▸ **WHAT YOU WILL DO**
Before copying, set aside the pictures; then restate exactly the lines from the one with "Enable the 水平翻转 checkbox" through the last line of the records.

▸ **INPUT**
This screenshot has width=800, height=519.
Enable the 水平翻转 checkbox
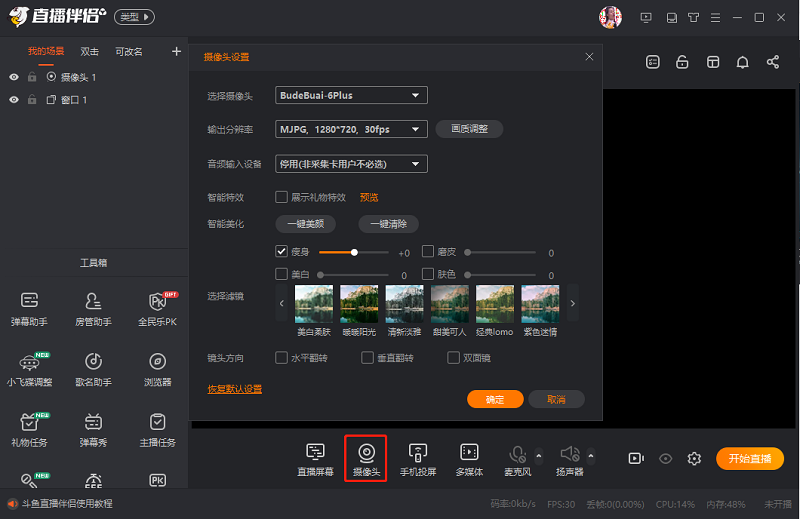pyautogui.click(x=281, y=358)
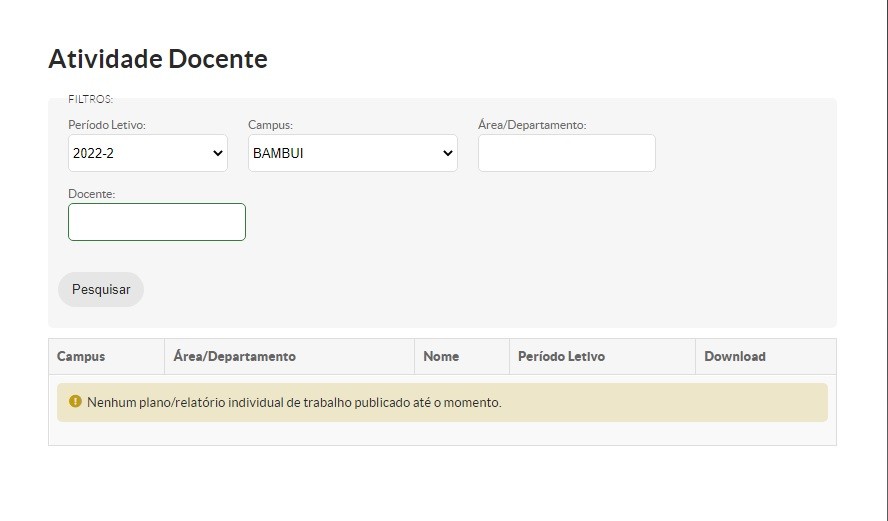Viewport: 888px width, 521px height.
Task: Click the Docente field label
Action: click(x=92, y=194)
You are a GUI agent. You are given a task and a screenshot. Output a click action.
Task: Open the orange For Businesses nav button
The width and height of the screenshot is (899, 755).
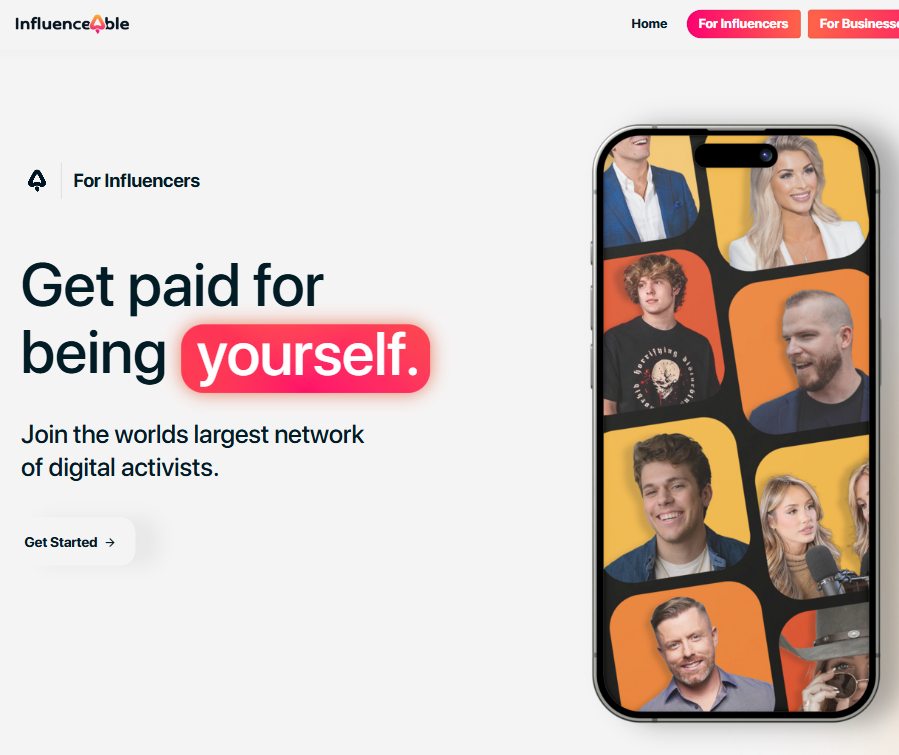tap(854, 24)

▸ **EXERCISE SOLUTION**
Enable the 水平翻转 checkbox
pyautogui.click(x=281, y=358)
Viewport: 888px width, 521px height.
Task: Click the Docente field label
Action: click(x=92, y=194)
You are a GUI agent. You are given a task and a screenshot. Output a click action.
Task: Open the orange For Businesses nav button
The width and height of the screenshot is (899, 755).
tap(854, 24)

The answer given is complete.